• [Goal] List each line from the entries below that contains the word "Marketing", matching case exactly.

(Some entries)
※
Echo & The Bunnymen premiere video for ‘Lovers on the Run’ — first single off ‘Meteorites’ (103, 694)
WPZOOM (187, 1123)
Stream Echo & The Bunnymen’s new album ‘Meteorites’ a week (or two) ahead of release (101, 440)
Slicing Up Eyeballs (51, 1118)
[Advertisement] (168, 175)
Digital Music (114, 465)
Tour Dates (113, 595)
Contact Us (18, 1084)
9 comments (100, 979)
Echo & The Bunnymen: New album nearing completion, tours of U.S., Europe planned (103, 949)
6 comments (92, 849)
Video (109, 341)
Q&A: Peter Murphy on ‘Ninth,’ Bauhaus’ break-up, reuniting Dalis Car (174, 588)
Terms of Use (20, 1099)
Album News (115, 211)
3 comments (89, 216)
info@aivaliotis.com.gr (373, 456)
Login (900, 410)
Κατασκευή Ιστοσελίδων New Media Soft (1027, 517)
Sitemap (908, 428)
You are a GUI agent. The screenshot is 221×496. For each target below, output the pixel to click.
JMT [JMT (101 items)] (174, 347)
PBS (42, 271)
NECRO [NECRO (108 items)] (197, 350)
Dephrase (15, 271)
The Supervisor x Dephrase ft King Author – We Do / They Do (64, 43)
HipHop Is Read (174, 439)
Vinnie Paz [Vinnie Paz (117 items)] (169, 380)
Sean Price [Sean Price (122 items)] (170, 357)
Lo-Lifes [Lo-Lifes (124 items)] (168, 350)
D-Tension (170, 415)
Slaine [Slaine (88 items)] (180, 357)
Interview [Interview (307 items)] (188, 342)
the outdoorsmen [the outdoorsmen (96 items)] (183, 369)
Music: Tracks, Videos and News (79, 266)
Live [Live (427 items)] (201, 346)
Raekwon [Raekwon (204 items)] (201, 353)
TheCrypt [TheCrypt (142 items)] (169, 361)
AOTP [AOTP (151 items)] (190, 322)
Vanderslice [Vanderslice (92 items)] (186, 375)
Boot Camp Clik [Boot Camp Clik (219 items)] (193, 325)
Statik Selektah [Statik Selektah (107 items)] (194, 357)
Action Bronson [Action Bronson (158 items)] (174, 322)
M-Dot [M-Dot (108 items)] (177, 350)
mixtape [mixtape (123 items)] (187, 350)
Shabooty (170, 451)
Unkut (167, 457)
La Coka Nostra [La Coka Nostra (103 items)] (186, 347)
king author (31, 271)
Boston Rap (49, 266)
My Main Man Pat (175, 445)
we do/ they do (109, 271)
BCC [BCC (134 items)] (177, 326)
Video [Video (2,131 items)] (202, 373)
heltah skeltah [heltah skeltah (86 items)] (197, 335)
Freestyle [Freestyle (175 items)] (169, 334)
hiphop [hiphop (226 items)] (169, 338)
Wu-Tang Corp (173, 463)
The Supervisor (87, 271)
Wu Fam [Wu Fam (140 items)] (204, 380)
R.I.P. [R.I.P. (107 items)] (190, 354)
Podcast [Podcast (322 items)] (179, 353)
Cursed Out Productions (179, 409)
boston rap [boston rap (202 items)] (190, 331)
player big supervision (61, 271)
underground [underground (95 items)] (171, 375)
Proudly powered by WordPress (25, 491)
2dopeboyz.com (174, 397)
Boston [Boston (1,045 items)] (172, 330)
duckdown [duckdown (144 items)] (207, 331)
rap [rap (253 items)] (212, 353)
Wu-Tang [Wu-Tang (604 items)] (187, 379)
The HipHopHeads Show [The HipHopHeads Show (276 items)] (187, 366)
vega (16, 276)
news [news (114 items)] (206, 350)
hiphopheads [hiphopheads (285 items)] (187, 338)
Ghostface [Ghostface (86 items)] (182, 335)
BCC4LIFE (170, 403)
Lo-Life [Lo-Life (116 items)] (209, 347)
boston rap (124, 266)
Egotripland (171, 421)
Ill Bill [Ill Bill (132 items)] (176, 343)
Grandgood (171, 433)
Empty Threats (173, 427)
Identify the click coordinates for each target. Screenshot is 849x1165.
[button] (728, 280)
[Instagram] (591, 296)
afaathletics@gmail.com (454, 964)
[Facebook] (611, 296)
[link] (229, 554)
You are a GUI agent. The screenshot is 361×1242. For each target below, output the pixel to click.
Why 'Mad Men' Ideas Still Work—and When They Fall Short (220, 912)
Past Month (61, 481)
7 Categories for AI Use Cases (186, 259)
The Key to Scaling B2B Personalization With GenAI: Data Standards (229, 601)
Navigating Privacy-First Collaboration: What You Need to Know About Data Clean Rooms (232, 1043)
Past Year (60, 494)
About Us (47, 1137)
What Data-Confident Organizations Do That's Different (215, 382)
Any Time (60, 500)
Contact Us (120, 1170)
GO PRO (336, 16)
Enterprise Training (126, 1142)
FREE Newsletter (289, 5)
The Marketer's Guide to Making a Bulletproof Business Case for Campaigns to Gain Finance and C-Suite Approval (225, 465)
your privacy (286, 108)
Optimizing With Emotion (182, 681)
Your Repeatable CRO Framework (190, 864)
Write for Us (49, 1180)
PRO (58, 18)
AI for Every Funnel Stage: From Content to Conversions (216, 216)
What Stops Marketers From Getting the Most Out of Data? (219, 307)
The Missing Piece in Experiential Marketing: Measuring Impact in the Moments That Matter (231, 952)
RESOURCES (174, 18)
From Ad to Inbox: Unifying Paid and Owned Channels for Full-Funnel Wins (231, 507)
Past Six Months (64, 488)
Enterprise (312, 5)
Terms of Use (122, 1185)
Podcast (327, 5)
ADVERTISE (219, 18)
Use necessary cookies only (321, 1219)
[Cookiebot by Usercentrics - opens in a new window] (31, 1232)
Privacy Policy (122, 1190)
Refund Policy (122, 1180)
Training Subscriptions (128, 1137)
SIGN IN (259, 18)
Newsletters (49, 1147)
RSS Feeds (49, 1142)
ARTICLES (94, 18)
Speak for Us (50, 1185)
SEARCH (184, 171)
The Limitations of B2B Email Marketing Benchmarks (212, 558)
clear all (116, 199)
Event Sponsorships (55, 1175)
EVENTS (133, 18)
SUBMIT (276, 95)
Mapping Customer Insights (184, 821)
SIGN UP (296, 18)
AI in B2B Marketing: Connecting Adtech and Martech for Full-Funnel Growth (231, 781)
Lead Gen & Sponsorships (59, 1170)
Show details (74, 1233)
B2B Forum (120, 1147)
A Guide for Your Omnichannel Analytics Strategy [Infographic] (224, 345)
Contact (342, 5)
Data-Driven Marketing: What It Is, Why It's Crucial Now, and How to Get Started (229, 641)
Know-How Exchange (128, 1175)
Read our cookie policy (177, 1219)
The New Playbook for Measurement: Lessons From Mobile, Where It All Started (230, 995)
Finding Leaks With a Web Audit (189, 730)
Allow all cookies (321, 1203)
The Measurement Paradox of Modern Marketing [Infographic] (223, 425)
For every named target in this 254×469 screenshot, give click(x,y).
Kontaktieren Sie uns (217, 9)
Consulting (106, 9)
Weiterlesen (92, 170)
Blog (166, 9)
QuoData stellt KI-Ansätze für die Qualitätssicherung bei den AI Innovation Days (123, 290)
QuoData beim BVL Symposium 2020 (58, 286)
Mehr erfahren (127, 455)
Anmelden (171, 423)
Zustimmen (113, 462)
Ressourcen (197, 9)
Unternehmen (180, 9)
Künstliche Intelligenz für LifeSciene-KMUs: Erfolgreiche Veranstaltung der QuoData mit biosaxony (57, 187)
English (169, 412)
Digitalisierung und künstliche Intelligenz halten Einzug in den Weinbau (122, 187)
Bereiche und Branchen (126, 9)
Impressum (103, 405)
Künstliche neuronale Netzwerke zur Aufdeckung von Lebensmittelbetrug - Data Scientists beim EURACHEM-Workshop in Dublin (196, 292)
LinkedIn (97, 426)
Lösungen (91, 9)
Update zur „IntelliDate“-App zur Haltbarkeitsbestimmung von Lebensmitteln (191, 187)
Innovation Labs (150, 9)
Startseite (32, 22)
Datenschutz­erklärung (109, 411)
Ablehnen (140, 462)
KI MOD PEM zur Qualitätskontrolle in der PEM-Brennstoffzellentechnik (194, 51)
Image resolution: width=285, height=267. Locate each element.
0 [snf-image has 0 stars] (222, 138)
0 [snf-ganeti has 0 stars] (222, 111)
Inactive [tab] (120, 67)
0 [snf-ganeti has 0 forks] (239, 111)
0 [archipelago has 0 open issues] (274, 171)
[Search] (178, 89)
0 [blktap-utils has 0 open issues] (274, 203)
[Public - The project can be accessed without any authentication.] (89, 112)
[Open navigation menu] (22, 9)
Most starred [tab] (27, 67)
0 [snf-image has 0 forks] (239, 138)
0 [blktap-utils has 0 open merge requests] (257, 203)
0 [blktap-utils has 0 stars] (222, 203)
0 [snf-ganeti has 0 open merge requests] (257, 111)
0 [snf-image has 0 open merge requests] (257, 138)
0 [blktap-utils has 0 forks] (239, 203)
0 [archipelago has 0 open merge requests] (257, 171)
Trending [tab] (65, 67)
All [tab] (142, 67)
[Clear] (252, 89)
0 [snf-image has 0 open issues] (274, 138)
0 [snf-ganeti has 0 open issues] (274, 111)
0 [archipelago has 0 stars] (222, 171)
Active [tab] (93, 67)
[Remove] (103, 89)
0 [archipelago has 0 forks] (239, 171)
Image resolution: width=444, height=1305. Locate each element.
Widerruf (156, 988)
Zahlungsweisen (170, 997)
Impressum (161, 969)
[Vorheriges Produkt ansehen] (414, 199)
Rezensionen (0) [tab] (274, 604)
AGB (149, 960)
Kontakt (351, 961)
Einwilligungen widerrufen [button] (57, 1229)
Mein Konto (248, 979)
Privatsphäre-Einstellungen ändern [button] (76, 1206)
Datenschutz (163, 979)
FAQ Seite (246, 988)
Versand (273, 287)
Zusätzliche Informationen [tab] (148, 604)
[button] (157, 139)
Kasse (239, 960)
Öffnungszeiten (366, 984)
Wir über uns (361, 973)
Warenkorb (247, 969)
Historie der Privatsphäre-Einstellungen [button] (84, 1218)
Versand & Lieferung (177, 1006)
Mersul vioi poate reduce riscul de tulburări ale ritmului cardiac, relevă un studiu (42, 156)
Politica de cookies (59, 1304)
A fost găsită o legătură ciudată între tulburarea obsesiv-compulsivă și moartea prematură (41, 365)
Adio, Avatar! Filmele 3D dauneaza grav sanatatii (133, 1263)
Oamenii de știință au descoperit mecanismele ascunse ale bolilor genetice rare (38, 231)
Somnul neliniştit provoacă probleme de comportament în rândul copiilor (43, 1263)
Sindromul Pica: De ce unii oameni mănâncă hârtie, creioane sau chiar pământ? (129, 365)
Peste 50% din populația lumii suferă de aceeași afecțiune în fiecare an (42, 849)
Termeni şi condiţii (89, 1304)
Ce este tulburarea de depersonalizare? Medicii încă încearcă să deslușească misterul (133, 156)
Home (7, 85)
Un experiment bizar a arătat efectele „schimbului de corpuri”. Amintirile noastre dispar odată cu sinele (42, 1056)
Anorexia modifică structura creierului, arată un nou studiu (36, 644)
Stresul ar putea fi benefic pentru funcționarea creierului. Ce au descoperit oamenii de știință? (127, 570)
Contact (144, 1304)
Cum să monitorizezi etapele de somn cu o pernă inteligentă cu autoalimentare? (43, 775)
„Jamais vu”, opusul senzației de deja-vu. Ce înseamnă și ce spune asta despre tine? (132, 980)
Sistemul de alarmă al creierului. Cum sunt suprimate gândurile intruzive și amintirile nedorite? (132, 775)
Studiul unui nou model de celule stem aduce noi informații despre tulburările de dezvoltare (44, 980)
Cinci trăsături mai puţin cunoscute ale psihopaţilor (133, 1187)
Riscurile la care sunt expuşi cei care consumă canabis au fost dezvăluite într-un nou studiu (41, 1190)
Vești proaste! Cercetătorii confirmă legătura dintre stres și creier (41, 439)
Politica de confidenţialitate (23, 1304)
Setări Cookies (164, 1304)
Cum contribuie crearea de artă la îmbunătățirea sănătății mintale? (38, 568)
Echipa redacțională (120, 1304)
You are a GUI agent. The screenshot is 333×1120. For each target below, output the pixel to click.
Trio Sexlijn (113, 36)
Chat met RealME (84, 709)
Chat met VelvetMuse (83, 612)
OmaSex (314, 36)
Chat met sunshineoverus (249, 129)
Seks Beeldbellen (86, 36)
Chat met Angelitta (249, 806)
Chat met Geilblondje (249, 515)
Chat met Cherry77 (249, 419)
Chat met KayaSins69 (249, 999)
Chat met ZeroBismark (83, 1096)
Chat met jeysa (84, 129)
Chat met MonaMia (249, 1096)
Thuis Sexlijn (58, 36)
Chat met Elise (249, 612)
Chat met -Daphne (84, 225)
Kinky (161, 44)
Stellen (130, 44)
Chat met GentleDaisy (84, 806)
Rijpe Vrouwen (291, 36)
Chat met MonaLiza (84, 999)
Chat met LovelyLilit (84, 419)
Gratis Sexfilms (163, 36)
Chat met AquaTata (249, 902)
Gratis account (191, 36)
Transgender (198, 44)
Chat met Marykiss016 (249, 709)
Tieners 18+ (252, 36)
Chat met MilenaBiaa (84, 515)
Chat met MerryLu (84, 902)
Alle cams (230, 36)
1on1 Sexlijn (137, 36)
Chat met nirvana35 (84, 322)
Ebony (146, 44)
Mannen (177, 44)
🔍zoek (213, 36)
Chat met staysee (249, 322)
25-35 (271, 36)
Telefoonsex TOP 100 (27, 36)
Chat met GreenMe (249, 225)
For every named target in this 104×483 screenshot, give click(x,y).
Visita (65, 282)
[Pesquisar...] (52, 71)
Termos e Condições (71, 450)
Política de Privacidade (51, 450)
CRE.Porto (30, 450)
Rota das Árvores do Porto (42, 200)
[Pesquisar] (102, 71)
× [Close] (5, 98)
※
• [Solution to this problem]
The Missing Piece in Experiential Marketing: Measuring Impact in the Moments That Matter (231, 952)
The Limitations of B2B Email Marketing Benchmarks (212, 558)
AI in B2B Marketing: Connecting Adtech and Martech for Full-Funnel Growth (231, 781)
Data-Driven Marketing: What It Is, Why It's Crucial Now, and How to Get Started (229, 641)
The Measurement Paradox of Modern Marketing [Infographic] (223, 425)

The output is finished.